Protective effects of ginseng total saponins against hepatic ischemia/reperfusion injury in experimental obstructive jaundice rats.

BACKGROUND

Ginseng, the root of Panax ginseng C.A. Meyer (Araliaceae), is one of the most extensively used herbs for stroke and chronic debilitating conditions in East Asian countries. Ginsenosides (GS) are the main bioactive compounds for ginseng's efficacy, but the mechanisms have not been fully clarified.

OBJECTIVE

To investigate hepatoprotective effects of GS against ischemia/reperfusion (IR) injury in the experimental obstructive jaundice rats.

METHODS

GS was fed to cholestatic rats with IR injury daily for 6 d at a dose of 1.10 g/kg. Levels of alanine aminotransferase (ALT), aspartate aminotransferase (AST), superoxide dismutase (SOD) and malondialdehyde (MDA) were determined by colorimetric method. Apoptosis was measured quantitatively by the terminal transferase UTP nick end-labeling method.

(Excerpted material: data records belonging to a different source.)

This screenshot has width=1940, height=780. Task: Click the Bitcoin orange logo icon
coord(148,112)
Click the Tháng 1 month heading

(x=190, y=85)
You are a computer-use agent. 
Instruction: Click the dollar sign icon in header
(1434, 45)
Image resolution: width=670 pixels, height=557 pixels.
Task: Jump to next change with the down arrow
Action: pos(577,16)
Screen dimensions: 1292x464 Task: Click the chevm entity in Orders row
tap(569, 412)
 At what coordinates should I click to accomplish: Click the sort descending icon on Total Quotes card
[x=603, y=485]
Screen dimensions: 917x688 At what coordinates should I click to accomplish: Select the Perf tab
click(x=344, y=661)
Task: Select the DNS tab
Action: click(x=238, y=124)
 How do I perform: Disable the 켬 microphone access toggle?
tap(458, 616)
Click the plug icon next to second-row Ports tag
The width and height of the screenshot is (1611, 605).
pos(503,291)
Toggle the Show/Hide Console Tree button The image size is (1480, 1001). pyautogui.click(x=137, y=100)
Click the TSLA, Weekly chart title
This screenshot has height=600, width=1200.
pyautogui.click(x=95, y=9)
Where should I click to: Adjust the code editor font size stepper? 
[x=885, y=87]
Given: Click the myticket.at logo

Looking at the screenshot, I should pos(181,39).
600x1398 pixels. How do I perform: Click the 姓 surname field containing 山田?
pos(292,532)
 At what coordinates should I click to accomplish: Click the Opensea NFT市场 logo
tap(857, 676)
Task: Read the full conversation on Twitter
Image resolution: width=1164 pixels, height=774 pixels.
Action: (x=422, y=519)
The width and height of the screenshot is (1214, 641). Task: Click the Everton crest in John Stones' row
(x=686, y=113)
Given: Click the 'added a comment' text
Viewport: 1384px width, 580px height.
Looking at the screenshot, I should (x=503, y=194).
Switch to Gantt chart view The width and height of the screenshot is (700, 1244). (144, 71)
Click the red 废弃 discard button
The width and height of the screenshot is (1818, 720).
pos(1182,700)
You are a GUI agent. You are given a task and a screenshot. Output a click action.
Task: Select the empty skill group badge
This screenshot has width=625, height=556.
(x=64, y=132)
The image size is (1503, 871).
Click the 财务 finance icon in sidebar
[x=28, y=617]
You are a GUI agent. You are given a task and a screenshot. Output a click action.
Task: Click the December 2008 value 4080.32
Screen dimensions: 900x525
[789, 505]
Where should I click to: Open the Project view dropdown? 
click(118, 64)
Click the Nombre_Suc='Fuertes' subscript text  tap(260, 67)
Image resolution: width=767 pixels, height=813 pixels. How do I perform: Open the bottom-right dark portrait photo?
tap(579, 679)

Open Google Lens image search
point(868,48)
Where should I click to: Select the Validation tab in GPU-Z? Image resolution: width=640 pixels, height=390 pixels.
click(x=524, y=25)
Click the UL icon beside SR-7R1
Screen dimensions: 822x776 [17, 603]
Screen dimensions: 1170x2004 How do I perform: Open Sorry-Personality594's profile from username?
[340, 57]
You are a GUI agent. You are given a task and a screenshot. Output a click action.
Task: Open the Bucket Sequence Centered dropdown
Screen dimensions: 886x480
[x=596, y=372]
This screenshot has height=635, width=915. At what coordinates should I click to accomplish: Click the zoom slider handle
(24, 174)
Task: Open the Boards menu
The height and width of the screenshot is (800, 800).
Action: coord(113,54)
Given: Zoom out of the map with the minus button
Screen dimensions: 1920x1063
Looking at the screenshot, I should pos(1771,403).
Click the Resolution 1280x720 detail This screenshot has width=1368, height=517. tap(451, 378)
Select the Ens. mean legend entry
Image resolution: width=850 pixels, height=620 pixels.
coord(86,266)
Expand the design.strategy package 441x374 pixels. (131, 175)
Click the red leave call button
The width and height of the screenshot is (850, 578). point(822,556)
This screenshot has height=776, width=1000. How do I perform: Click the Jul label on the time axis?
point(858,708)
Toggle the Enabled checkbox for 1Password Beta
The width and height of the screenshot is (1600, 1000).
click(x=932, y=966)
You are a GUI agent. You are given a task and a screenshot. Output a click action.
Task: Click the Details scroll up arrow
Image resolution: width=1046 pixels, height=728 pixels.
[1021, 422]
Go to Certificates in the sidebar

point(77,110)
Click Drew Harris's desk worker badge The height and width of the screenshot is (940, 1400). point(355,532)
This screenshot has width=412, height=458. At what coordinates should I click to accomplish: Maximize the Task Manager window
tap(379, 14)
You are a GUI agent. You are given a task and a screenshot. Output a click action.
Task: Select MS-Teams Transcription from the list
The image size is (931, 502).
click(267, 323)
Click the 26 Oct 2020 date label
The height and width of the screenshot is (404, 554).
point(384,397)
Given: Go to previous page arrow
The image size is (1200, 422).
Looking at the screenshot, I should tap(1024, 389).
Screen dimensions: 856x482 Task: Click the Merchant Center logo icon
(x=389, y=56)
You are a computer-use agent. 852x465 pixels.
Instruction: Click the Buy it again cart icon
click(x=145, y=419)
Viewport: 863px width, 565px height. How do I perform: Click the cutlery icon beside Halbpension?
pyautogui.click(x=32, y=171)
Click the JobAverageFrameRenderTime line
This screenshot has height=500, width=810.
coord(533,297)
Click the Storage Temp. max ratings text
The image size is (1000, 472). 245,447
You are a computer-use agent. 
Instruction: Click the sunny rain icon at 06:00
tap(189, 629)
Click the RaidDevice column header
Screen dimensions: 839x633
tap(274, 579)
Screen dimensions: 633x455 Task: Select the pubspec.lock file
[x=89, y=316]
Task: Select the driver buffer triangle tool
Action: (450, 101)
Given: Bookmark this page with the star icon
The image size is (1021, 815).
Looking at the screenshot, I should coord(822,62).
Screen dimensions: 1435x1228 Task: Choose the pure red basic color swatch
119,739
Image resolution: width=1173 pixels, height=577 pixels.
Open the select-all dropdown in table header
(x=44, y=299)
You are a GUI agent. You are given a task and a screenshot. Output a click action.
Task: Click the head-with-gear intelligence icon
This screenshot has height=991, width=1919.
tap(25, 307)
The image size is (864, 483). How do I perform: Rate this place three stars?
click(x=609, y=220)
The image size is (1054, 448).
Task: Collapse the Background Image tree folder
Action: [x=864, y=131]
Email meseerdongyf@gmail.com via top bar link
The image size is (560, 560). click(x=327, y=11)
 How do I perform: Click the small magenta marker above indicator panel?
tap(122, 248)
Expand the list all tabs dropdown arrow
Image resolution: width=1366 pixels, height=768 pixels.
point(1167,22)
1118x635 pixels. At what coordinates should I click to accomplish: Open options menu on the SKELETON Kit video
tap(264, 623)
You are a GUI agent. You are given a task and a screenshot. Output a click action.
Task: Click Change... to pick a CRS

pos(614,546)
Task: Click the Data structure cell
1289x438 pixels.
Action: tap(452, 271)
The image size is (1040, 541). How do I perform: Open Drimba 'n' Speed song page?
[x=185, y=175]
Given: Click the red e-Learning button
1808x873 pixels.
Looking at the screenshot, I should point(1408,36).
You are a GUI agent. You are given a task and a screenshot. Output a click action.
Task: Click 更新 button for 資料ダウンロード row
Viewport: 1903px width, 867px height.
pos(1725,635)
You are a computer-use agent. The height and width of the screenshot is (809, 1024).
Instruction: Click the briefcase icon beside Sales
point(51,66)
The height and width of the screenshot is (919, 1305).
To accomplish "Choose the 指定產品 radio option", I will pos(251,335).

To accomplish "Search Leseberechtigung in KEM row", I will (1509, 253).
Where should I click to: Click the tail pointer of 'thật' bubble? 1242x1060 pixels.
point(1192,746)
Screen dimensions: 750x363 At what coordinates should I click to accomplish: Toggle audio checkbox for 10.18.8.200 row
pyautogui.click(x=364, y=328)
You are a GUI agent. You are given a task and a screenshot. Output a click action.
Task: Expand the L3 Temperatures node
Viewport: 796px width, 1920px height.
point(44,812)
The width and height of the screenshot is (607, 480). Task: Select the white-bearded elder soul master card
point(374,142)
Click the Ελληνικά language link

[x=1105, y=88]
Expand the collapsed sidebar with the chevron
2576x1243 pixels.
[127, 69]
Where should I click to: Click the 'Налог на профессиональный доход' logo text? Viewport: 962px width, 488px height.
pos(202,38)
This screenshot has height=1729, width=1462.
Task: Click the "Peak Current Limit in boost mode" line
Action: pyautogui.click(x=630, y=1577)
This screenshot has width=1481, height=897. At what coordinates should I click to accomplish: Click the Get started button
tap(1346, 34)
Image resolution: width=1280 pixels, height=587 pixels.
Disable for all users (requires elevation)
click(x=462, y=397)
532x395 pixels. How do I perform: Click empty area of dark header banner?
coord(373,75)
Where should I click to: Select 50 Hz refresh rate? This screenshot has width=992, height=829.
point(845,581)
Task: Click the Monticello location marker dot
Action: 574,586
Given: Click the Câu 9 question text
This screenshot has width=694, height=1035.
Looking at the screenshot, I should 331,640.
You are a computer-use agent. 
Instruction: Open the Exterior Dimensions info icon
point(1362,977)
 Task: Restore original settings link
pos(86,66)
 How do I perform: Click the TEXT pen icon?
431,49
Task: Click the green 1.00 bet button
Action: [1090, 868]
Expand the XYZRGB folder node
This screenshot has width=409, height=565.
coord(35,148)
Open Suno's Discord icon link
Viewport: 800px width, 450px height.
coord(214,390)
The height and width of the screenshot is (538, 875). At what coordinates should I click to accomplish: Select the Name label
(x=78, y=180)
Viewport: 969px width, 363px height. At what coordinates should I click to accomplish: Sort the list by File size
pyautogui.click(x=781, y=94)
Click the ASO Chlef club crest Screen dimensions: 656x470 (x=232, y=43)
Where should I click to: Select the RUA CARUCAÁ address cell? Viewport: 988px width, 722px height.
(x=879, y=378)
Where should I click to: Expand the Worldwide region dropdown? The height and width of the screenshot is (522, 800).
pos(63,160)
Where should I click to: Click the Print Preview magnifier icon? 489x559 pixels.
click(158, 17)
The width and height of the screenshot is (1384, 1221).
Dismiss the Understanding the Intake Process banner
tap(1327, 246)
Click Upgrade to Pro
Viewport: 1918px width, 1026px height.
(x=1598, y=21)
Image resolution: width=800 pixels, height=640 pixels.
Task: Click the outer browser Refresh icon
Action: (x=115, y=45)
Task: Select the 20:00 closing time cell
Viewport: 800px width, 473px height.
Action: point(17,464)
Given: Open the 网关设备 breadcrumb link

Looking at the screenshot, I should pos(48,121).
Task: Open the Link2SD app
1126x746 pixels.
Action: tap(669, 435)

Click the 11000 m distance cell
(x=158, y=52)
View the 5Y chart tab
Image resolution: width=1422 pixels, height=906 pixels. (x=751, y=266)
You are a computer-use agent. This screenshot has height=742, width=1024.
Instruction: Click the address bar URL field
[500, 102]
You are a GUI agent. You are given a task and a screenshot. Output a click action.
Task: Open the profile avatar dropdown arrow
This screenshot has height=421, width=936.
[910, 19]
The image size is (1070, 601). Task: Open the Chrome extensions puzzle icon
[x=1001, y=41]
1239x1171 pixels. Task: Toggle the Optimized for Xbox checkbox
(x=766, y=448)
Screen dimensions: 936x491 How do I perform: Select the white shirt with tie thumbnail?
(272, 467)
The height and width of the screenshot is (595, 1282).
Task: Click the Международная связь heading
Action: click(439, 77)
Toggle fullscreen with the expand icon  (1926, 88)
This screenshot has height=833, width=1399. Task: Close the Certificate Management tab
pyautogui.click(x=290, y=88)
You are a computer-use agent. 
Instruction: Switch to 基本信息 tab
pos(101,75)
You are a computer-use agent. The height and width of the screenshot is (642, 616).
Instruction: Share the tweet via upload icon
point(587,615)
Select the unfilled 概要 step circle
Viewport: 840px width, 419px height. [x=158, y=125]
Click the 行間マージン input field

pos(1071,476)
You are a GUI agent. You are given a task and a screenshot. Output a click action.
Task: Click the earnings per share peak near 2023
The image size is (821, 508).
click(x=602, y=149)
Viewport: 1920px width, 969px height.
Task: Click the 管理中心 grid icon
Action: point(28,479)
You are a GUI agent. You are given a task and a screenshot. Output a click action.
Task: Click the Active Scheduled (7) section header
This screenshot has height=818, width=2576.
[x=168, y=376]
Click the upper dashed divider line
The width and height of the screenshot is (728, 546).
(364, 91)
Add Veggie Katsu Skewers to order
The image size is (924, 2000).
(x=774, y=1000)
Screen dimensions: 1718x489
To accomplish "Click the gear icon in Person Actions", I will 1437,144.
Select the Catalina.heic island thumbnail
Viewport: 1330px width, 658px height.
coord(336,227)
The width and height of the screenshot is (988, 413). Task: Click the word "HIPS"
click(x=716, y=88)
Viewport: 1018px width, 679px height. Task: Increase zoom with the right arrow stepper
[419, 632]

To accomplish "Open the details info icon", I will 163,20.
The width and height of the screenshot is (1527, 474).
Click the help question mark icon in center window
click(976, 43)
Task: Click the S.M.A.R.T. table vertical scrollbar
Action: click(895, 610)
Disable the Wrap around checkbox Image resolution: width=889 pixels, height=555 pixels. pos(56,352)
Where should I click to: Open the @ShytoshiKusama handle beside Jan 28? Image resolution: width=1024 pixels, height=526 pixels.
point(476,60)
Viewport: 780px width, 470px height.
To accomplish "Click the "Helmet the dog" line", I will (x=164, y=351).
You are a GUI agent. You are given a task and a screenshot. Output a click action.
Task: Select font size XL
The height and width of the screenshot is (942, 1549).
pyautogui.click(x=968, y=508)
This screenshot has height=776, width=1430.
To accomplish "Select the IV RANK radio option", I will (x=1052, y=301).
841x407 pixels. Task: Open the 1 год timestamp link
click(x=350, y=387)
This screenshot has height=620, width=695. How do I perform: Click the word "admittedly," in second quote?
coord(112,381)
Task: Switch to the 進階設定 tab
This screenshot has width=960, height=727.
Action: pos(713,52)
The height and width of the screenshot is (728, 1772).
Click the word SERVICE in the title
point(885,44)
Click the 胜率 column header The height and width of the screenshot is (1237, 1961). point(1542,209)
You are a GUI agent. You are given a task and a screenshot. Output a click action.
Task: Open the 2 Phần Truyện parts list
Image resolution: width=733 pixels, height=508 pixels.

Protein expression of Bax and Bcl-2 was detected by immunohistochemistry.

CONCLUSIONS

After intervention of GS to cholestatic rats with IR injury, the levels of activating blood flow were significantly improved, and the levels of serum ALT were decreased 1.7-times, AST decreased 1.3-times, but SOD activities were increased 1.1-times compared with those of the model rats. It could also reverse histopathological changes and inhibit IR-induced apoptosis of hepatic tissues via decrease of Bax/Bcl-2 ratio (from 2.87 ± 0.57 to 1.65 ± 0.29). Oral administration of GS in a dosage of 26.4 g/kg did not lead to toxic effects in rats.

CONCLUSIONS

GS attenuated the IR injury in the presence of cholestasis and could be considered for the clinical treatment of cholestasis.